Parallel universe or Moebius strip
Now here’s a thought: what if the contest to be the president of a large neighbouring nation was decided with a singing contest? We could spend the next few weeks (months?) watching all of the qualifying candidates performing songs chosen from a random hit parade list. All the necessary rights would be paid to the copyright holders, of course, and we could travel around the continent with our posse. I think I’ll call my program Idol Politician. It works on several different levels, and the advertising derivatives would be enormous.
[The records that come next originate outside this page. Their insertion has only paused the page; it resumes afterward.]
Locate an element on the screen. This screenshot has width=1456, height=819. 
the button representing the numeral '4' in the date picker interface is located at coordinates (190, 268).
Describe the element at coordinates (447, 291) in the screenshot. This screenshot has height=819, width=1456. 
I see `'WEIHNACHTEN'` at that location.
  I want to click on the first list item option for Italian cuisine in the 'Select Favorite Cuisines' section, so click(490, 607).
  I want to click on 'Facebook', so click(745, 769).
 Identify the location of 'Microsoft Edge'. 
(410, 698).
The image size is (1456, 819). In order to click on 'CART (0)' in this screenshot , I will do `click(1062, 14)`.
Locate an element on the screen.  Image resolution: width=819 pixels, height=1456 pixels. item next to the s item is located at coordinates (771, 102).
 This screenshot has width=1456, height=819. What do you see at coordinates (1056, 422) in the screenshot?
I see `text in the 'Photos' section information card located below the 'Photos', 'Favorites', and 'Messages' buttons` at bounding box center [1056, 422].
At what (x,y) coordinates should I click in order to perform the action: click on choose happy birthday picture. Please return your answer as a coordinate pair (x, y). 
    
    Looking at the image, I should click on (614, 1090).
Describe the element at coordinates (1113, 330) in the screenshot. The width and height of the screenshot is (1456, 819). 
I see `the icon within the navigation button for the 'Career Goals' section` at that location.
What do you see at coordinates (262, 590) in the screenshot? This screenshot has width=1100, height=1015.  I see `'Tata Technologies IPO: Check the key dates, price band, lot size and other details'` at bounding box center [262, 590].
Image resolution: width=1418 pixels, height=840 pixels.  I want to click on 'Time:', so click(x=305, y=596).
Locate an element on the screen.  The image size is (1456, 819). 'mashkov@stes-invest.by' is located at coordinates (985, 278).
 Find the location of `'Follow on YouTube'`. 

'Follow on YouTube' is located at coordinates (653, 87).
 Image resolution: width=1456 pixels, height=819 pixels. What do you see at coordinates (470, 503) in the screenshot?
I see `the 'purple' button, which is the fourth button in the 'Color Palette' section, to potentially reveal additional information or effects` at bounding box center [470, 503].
As another season of respective showdowns gets past the audition level and gears up for some serious debating, the musical political scientist that lives within is pumped. No more reruns of CSI or ISC or SCI or whatever the latest variation is called. Instead, we’re into some mudslinging and peacock behaviour and all the other irrelevancies that keep me entertained through long icy winters. The primaries are as unique as the states that host them, just like the audition cities for Idol.
The Canadian Idol program has never “done it” for me, although Eva has a great style. The Canadian Political scene suffers from similar weaknesses. Dion versus Harper in a great debate; yawn. Give me a system where a former city mayor who watched his landmarks disappear on a warm summer day now has dropped out of the great race, without once singing for his supper. Or a system where a candidate can come back, year after year, to be abused by the judges. Or where candidates can perform, time after time for the public. Parallel universes. The primaries are as unique as the states that host them, just like the audition cities for Idol.
Parallel universes. No. Rather, a continuum that is probably a Moebius strip except that I can’t look in both directions at the same time. And to think that we have months to go before we know the winners. An amazing world we live in!